#### Activity
The records below must be retyped exactly.

#### Information provided
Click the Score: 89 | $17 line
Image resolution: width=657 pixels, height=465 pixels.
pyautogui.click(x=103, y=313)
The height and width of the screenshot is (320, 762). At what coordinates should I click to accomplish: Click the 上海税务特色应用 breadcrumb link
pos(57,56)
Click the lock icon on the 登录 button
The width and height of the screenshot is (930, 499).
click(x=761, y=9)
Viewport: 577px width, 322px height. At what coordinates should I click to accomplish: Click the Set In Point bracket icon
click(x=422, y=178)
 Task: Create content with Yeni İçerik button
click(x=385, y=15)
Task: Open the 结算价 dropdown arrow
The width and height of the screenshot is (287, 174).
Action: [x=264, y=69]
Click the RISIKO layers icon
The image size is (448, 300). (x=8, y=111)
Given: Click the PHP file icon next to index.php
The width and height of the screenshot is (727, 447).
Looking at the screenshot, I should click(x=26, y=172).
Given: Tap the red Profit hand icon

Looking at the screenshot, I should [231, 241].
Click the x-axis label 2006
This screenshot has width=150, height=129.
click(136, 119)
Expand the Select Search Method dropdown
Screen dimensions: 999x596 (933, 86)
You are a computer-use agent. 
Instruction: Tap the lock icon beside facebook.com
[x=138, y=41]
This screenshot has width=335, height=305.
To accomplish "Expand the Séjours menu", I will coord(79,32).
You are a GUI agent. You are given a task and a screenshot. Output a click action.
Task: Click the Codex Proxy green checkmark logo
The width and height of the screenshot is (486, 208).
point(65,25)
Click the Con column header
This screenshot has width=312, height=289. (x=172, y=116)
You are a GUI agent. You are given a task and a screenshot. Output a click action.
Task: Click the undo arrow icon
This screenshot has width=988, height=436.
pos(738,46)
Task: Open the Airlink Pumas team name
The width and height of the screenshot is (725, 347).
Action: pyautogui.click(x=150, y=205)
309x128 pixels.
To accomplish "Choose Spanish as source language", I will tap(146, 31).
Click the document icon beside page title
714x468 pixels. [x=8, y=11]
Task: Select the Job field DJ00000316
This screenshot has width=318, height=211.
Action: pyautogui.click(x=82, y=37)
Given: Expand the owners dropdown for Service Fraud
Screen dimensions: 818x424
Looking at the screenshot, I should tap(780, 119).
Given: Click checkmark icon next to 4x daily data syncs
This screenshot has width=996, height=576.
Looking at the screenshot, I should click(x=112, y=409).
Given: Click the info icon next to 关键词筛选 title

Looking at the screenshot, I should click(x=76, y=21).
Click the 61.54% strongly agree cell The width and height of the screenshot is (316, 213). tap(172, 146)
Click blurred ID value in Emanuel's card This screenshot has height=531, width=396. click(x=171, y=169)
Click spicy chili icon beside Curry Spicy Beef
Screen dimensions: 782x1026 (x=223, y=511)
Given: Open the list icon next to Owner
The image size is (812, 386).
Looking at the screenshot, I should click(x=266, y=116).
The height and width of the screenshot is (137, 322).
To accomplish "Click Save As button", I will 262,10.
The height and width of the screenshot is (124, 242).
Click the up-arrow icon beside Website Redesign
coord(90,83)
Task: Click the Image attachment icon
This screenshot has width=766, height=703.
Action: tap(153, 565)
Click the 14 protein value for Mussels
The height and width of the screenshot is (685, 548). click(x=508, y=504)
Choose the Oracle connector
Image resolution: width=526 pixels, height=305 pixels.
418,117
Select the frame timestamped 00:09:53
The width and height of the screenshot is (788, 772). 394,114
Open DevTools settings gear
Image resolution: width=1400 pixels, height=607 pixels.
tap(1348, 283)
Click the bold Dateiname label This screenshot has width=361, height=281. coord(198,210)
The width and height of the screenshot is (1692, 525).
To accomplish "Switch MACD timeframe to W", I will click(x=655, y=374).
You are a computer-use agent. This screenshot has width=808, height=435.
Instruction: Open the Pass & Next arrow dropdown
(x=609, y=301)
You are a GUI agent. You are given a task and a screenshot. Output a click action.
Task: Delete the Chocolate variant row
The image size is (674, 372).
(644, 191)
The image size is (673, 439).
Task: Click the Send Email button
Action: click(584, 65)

#### Solution for this exercise
Click the Score: 89 | $17 line
Image resolution: width=657 pixels, height=465 pixels.
pyautogui.click(x=103, y=313)
The height and width of the screenshot is (320, 762). At what coordinates should I click to accomplish: Click the 上海税务特色应用 breadcrumb link
pos(57,56)
Click the lock icon on the 登录 button
The width and height of the screenshot is (930, 499).
click(x=761, y=9)
Viewport: 577px width, 322px height. At what coordinates should I click to accomplish: Click the Set In Point bracket icon
click(x=422, y=178)
 Task: Create content with Yeni İçerik button
click(x=385, y=15)
Task: Open the 结算价 dropdown arrow
The width and height of the screenshot is (287, 174).
Action: [x=264, y=69]
Click the RISIKO layers icon
The image size is (448, 300). (x=8, y=111)
Given: Click the PHP file icon next to index.php
The width and height of the screenshot is (727, 447).
Looking at the screenshot, I should click(x=26, y=172).
Given: Tap the red Profit hand icon

Looking at the screenshot, I should [231, 241].
Click the x-axis label 2006
This screenshot has width=150, height=129.
click(136, 119)
Expand the Select Search Method dropdown
Screen dimensions: 999x596 (933, 86)
You are a computer-use agent. 
Instruction: Tap the lock icon beside facebook.com
[x=138, y=41]
This screenshot has width=335, height=305.
To accomplish "Expand the Séjours menu", I will coord(79,32).
You are a GUI agent. You are given a task and a screenshot. Output a click action.
Task: Click the Codex Proxy green checkmark logo
The width and height of the screenshot is (486, 208).
point(65,25)
Click the Con column header
This screenshot has width=312, height=289. (x=172, y=116)
You are a GUI agent. You are given a task and a screenshot. Output a click action.
Task: Click the undo arrow icon
This screenshot has width=988, height=436.
pos(738,46)
Task: Open the Airlink Pumas team name
The width and height of the screenshot is (725, 347).
Action: pyautogui.click(x=150, y=205)
309x128 pixels.
To accomplish "Choose Spanish as source language", I will tap(146, 31).
Click the document icon beside page title
714x468 pixels. [x=8, y=11]
Task: Select the Job field DJ00000316
This screenshot has width=318, height=211.
Action: pyautogui.click(x=82, y=37)
Given: Expand the owners dropdown for Service Fraud
Screen dimensions: 818x424
Looking at the screenshot, I should tap(780, 119).
Given: Click checkmark icon next to 4x daily data syncs
This screenshot has width=996, height=576.
Looking at the screenshot, I should click(x=112, y=409).
Given: Click the info icon next to 关键词筛选 title

Looking at the screenshot, I should click(x=76, y=21).
Click the 61.54% strongly agree cell The width and height of the screenshot is (316, 213). tap(172, 146)
Click blurred ID value in Emanuel's card This screenshot has height=531, width=396. click(x=171, y=169)
Click spicy chili icon beside Curry Spicy Beef
Screen dimensions: 782x1026 (x=223, y=511)
Given: Open the list icon next to Owner
The image size is (812, 386).
Looking at the screenshot, I should click(x=266, y=116).
The height and width of the screenshot is (137, 322).
To accomplish "Click Save As button", I will 262,10.
The height and width of the screenshot is (124, 242).
Click the up-arrow icon beside Website Redesign
coord(90,83)
Task: Click the Image attachment icon
This screenshot has width=766, height=703.
Action: tap(153, 565)
Click the 14 protein value for Mussels
The height and width of the screenshot is (685, 548). click(x=508, y=504)
Choose the Oracle connector
Image resolution: width=526 pixels, height=305 pixels.
418,117
Select the frame timestamped 00:09:53
The width and height of the screenshot is (788, 772). 394,114
Open DevTools settings gear
Image resolution: width=1400 pixels, height=607 pixels.
tap(1348, 283)
Click the bold Dateiname label This screenshot has width=361, height=281. coord(198,210)
The width and height of the screenshot is (1692, 525).
To accomplish "Switch MACD timeframe to W", I will click(x=655, y=374).
You are a computer-use agent. This screenshot has width=808, height=435.
Instruction: Open the Pass & Next arrow dropdown
(x=609, y=301)
You are a GUI agent. You are given a task and a screenshot. Output a click action.
Task: Delete the Chocolate variant row
The image size is (674, 372).
(644, 191)
The image size is (673, 439).
Task: Click the Send Email button
Action: click(584, 65)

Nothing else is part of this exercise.